• _TASK REQUIREMENTS_
Rewrite the material below with "particular element" replaced by "specific element", leaving everything else unchanged and omitting the pictures.

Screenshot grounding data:
==*==

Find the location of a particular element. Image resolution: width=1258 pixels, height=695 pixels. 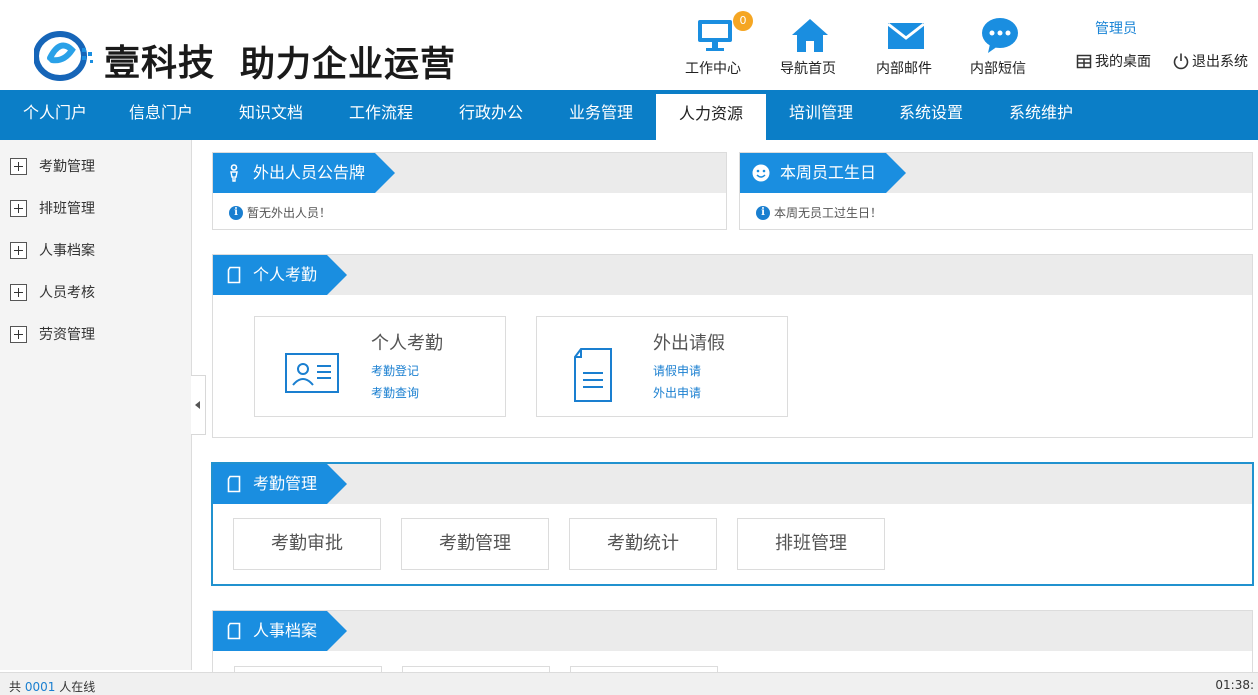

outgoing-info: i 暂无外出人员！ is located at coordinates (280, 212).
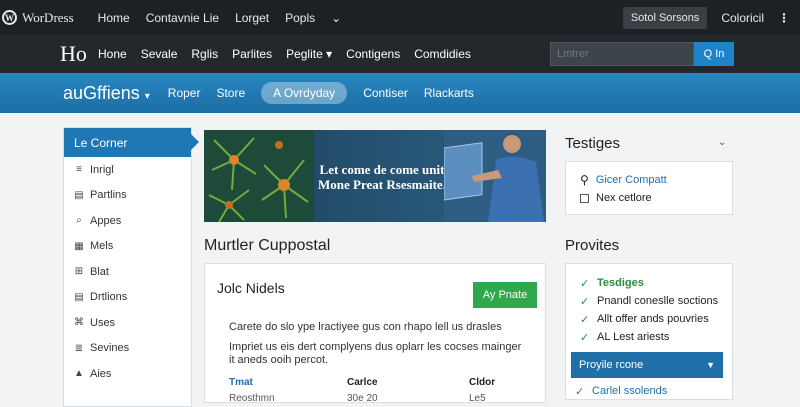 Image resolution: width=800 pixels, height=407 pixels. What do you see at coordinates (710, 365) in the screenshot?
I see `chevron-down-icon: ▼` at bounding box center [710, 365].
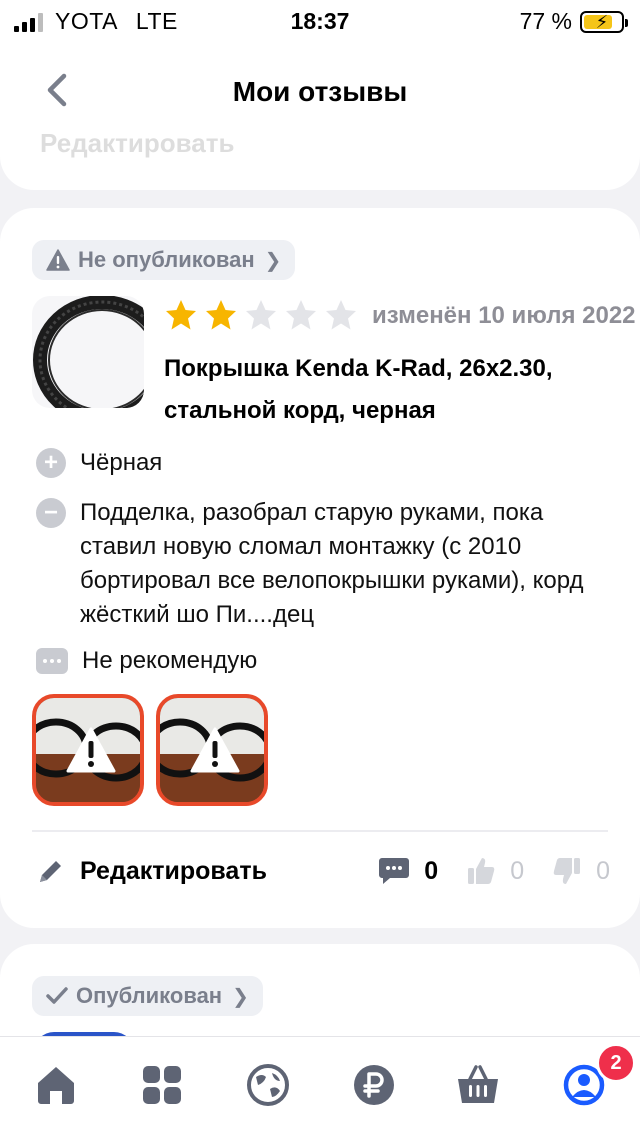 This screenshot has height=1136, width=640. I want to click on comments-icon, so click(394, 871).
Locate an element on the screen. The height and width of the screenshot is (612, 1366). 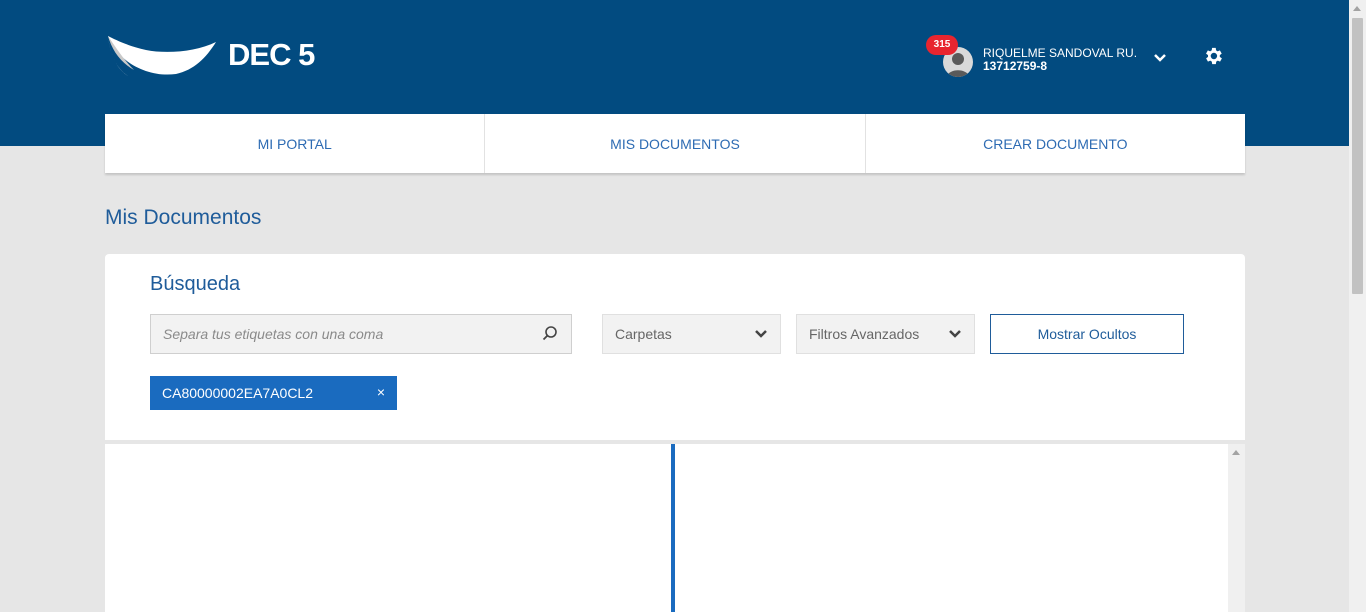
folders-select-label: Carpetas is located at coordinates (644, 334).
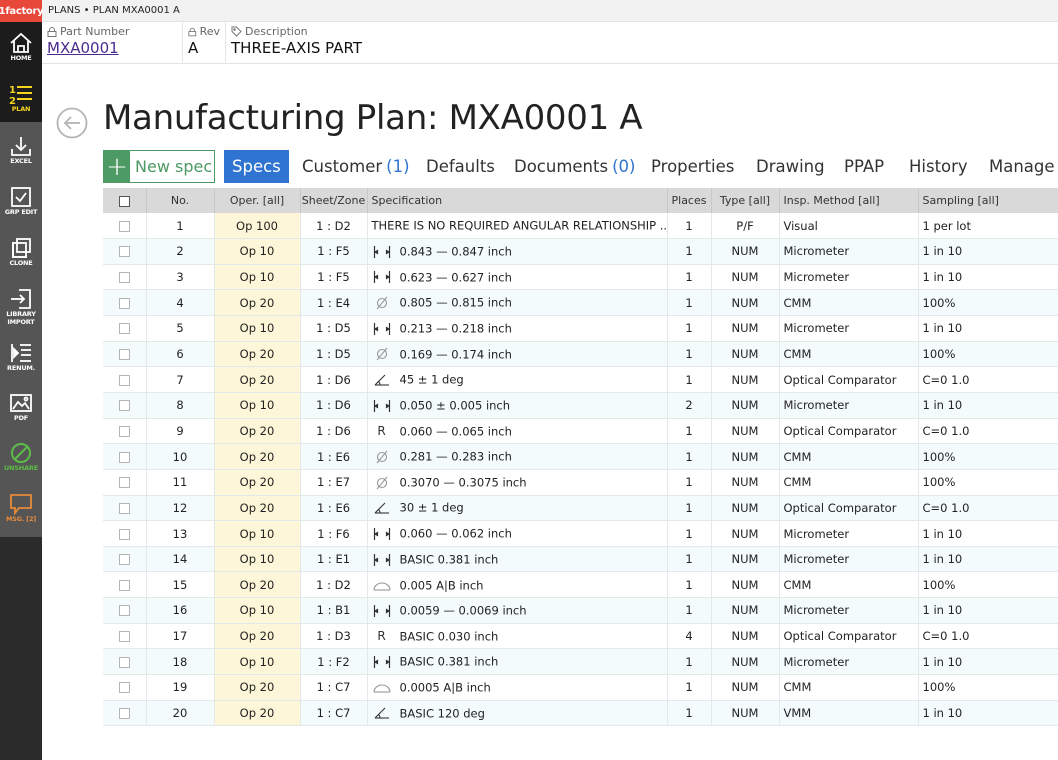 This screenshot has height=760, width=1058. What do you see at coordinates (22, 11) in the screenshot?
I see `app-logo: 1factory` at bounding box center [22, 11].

==*==

• _ANSWER TO THE PROBLEM_
Find the location of a specific element. Image resolution: width=1258 pixels, height=695 pixels. 

outgoing-info: i 暂无外出人员！ is located at coordinates (280, 212).
 Image resolution: width=800 pixels, height=407 pixels. What do you see at coordinates (710, 365) in the screenshot?
I see `chevron-down-icon: ▼` at bounding box center [710, 365].
 This screenshot has height=1136, width=640. I want to click on comments-icon, so click(394, 871).
Locate an element on the screen. The height and width of the screenshot is (612, 1366). 
folders-select-label: Carpetas is located at coordinates (644, 334).
 This screenshot has height=760, width=1058. What do you see at coordinates (22, 11) in the screenshot?
I see `app-logo: 1factory` at bounding box center [22, 11].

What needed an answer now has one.